俺はそんな彼女に幾つか聞かなければいけないことがあったのだが、とりあえず王女様の聞き役に徹することにした。
何せ彼女は王女様である。
真っ黒豚公爵時代、大勢の貴族が集まるクルッシュ魔法学園においても唯我独尊を貫いていた俺であるが、あの頃の俺であっても王女様にはでかい顔は出来ないだろう。
この騎士国家で最も尊い王室の一員。
公爵家の人間でも、当主である俺の父上を除いて王室との関わりは薄い。王室騎士団がデニング公爵家の人間と王族との接触に良い顔をしないことが理由だ。
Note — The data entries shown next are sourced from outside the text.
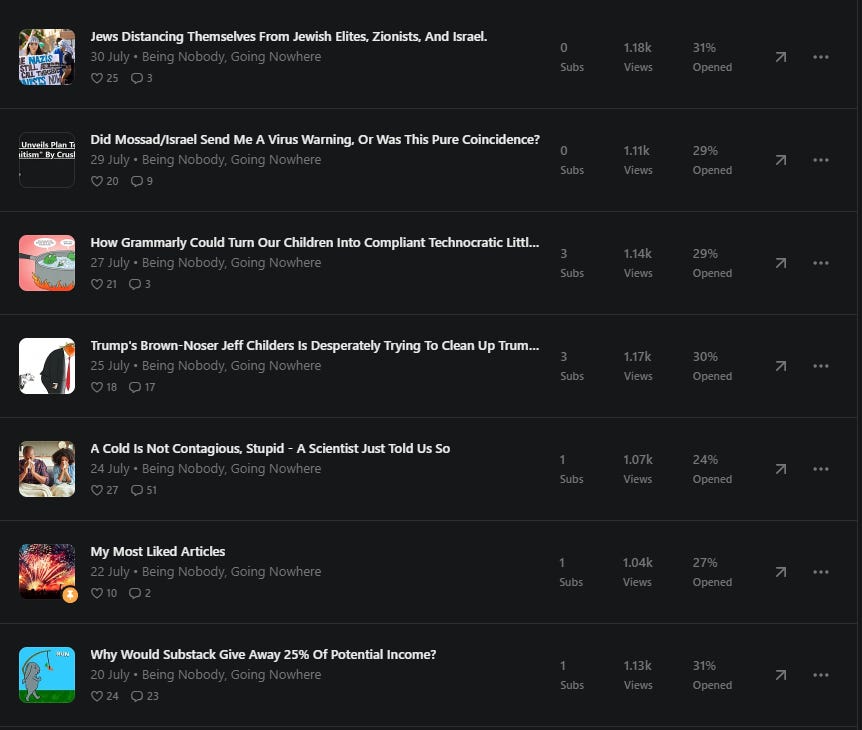Screen dimensions: 862x730
Task: Click 31% Opened stat on Jewish Elites post
Action: coord(712,57)
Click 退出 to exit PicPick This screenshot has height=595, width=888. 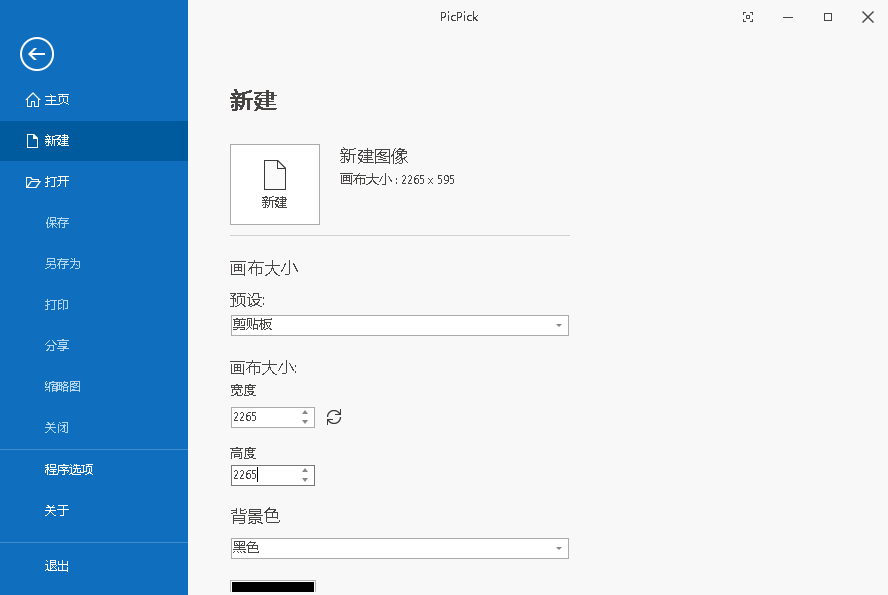[x=57, y=565]
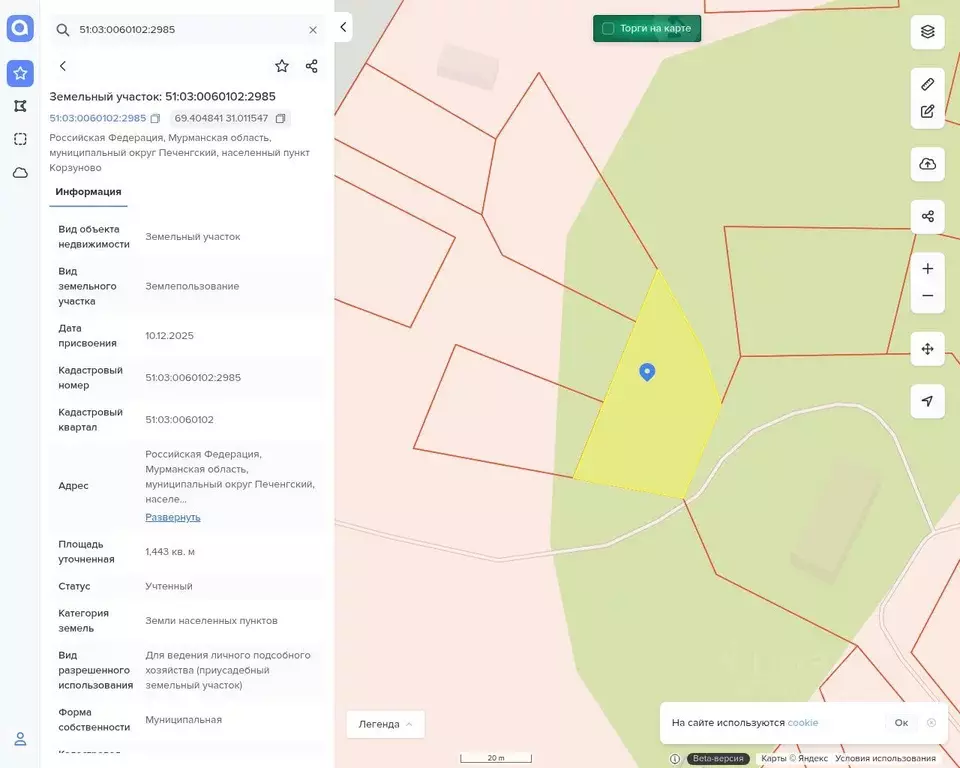Open the map layers panel

click(x=928, y=31)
「さて、と。少し落ち着いたところで、私を放置した冷たい君に言わないといけないことがあります」
「何ですか?」
「あ、ちなみに。私の方が一歳年上だから
「……えっと、はい。お好きに呼んで下さい」
王都への被害も抑えて、こうして彼女を助け出すことに成功した。
俺にとっては完璧な救出劇なんだけど、王女様はやっぱりどこか不満そうだ。
カリーナ・リトル・ダリス、この国の姫殿下。
俺よりも年上らしいけれど、あんまり年上っぽさ、お姉さんな感じはしない。近くでよーく見ればどこか眠たげで、全体的にぼんやりとしている印象だからだろうか。
「――イーグル白金貨二枚」
「……え?」
アニメの中では頑なにその姿を表に晒さなかった引き籠り姫。
真っ黒豚公爵の記憶にあるそんな王女様の情報は、枢機卿も困り果てる出不精とか、けれど人前で王女として振舞わなくてはいけない時は完璧とか様々だ。
けれど、どれも憶測の粋を出ないもの。
そんな王女様が一体何を言い出すのかと思ったら、貨幣の名前であった。
イーグル白金貨。それは遥か昔に生産が中止された価値ある貨幣であり、古い貨幣マニアであればどんな手段を取っても手に入れたいレア貨幣。
「――トレラ金貨六十枚」
「うわっ、どうしたんですか」
また貨幣の名前だと思ったら、王女様がいきなり俺の手をがしっと掴んだ。
逃がさないとでも言うかのように、強い力が込められている。
そしてすぅーっと細められる目を見て、何故だか悪寒が走った。
「クルム銀貨八百枚」
「えっと……あの? カリーナ姫?」
「シーリング銅貨は……いいや。銅貨の枚数まで覚えてたら引かれそうだし。さて、私は何の話をしているでしょう」
次第にカリーナ姫は、その明るい髪色からは想像も出来ない、雷魔法に負けずとも劣らない暗い空気を醸し出す。まるで、全財産をギャンブルですった人を見ているかのような自暴自棄な感じ。
そこで、俺はピンときた。
「カリーナ姫……まさか――」
蘇る記憶。
大陸南方のあちこちに手配されていたらしい俺の手配書の数々を見て思ったものだ。俺を探すためとはいえ、ダリス王室も随分と派手に金を使うもんだなぁって。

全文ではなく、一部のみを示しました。